The officer further noted that a “preliminary investigation has revealed that OSF was put under the prior reference category by the Ministry of Home Affairs (MHA) in 2016, thereby restricting it from giving unregulated donations to NGOs in India.”
“However, in order to bypass this restriction, OSF set up subsidiaries in India and brought in funds in the form of FDI and consultancy fees, and these funds have been used to fund activities of the NGOs which is a FEMA contravention,” the officer elaborated.
As per reports from The Times, OSF began its operations in India, the world’s largest democracy, in 1999. However, the Soros-founded entity does not maintain any physical offices within the country.
Meanwhile, in the United States, the Federal Communications Commission (FCC), under the Biden administration, moved swiftly in November to approve a deal permitting Soros to acquire a significant stake in over 200 radio stations.
At the time, Fox News reported that the House Oversight Committee launched an investigation, citing concerns about potential “politicization” and its implications for the 2024 presidential election.
The FCC’s decision to greenlight Soros’ acquisition of more than 200 Audacy radio stations met resistance from a Republican commissioner and several GOP members of Congress, who criticized the move as overtly partisan.
Fox News noted that the FCC “adopted an order to approve Soros’ purchase of more than 200 radio stations in 40 markets just weeks before the presidential election,” potentially allowing him to reach up to 165 million Americans.
House Oversight Committee Chairman James Comer (R-Ky.) and Rep. Nick Langworthy (R-N.Y.) argued that the FCC had expedited its review of broadcast licenses, bypassing established protocols.
Audacy Inc., which operates over 200 radio stations, was subject to a Chapter 11 reorganization, during which Soros sought to acquire $415 million in debt, Fox reported.
In late February, FCC Chairman Brendan Carr provided updates on the agency’s inquiry into Soros’ influence over local radio stations during a meeting with Republican lawmakers. Carr met with the Republican Study Committee, which consists of 175 House Republicans, at their annual closed-door luncheon.
A source told Fox News that Carr was set to brief lawmakers on the rapid approval of the radio station purchase and discuss broader strategies to counter left-wing media influence.
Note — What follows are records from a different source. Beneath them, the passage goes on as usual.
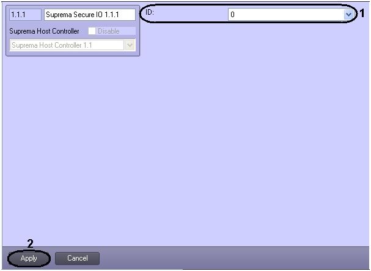Click the annotation number 2 above Apply
This screenshot has width=371, height=271.
coord(31,243)
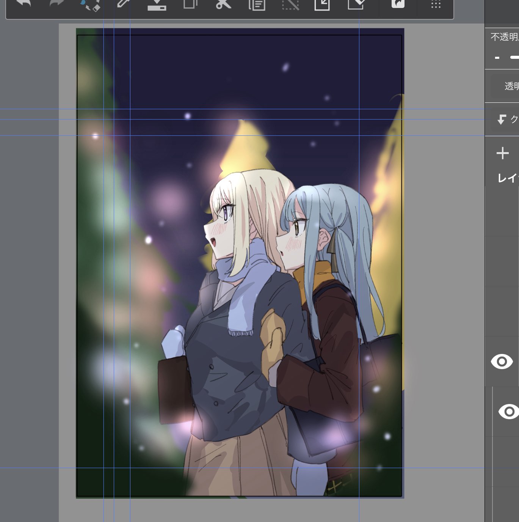Select the eyedropper tool in the toolbar
This screenshot has height=522, width=519.
[x=124, y=4]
The GOP congressional probe has primarily focused on the involvement of Soros Fund Management in the transaction. The firm holds a substantial percentage of foreign ownership, raising concerns about the potential for foreign entities to exert influence over the American public through station content.
“The FCC is not following its normal process for reviewing a transaction,” Carr stated last fall regarding the sale.
“We have established over a number of years one way in which you can get approval from the FCC when you have an excess of 25 percent foreign ownership, which this transaction does,” Carr added. “It seems to me that the FCC is poised to create, for the first time, an entirely new shortcut.”